Architecture at a glance

A run is a pipeline that turns problem data into verified outcomes:

DataModel -> prompt -> Solver -> SolutionAdapter -> Checker -> CheckResult

Each stage is a separate, independently replaceable component, and the Runner is the only piece that knows about all of them. The framework splits cleanly into three layers:

  1. User-implemented components. A DataModel schema, a SolutionAdapter, and a Checker. These are the only parts a benchmark author must write; everything else is configuration.
  2. The framework core. The Solver and its LangGraph workflow, the solver/checker orchestrators, the SaveHandler, and the Runner that coordinates them across worker threads.
  3. The config-driven shell. ape.run reads a TOML file, imports the components it names, validates everything into a frozen SolverConfig and RunParams, and hands off to Runner.run. The CLI is the live RunObserver attached during the run; the Visualizer and Report consume the saved results after the fact.

Source layout

The package mirrors that structure:

Path Responsibility
ape/data/ DataModel, id_field, and the DataProviders (CSVDataProvider, JSONLDataProvider).
ape/adapter.py The SolutionAdapter type alias.
ape/llm/ Solver, SolverConfig, Session, EntryKind, and the internal Workflow / SolverOrchestrator.
ape/checker/ Checker, CheckerFactory, the CheckResult union (Passed / Failed), and CheckerOrchestrator.
ape/runner/ Runner, RunParams, OutputBatch, and the RunObserver / NullObserver / WorkerSnapshot telemetry types.
ape/tools/ Built-in tools (Julia, LMFDB, SessionNotebook) and the ToolProvider protocol.
ape/save_handler.py Crash-safe result persistence and resume.
ape/cli.py The live terminal dashboard (a RunObserver implementation).
ape/visualizer.py Post-run summary statistics and the results chart.
ape/report.py Report abstract base for custom post-run exporters.
ape/run.py TOML parsing, component import, and the python -m ape entry point.
ape/combine.py Merge utility for sharded result files.

Key design choices

A few decisions recur throughout the codebase and are worth knowing up front:

  • Configuration is validated up front.

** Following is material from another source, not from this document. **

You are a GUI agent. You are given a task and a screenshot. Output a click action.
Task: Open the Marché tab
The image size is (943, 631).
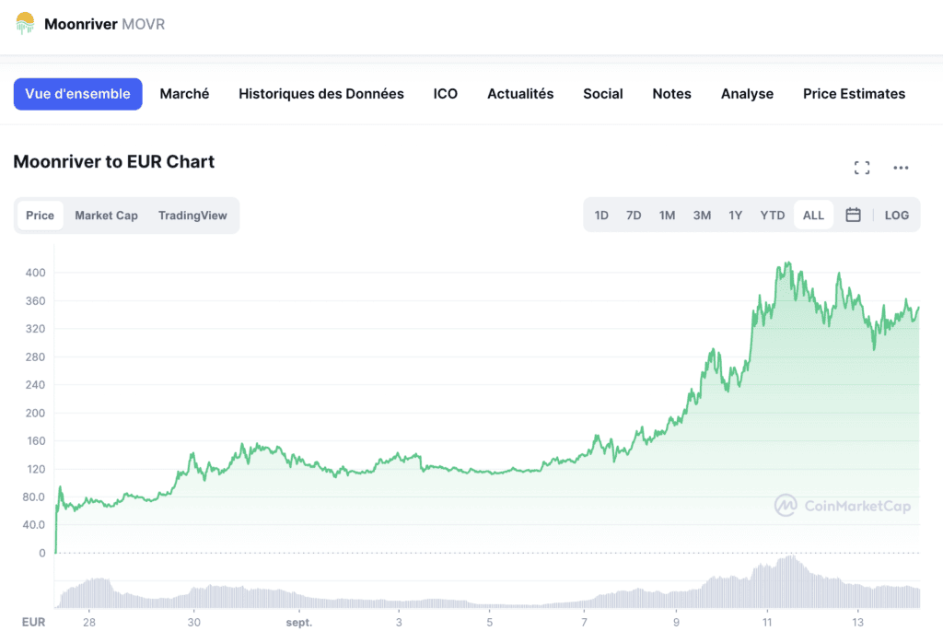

SolverConfig and RunParams are frozen dataclasses; SolverConfig does all its checks in __post_init__, and the TOML shell (ape.run) validates the surrounding config (unknown keys, file paths, dotted imports) before constructing them. A misconfigured run fails before the dashboard comes up rather than mid-run.
  • Components are injected by dotted path, not hard-coded. The TOML shell imports your schema, adapter, checker, and tools by their fully qualified names. The core never imports problem-specific code.
  • The solve loop is a graph, not a function. Each session runs a small LangGraph state machine, which keeps "think", "use tools", "compact context", and "finish" as separate nodes with explicit transitions.
  • Results are streamed to disk as they complete. The SaveHandler fsyncs every batch and records completed ids, so interrupting a run loses nothing and restarting it resumes automatically.

See API Design for the reasoning behind these in detail.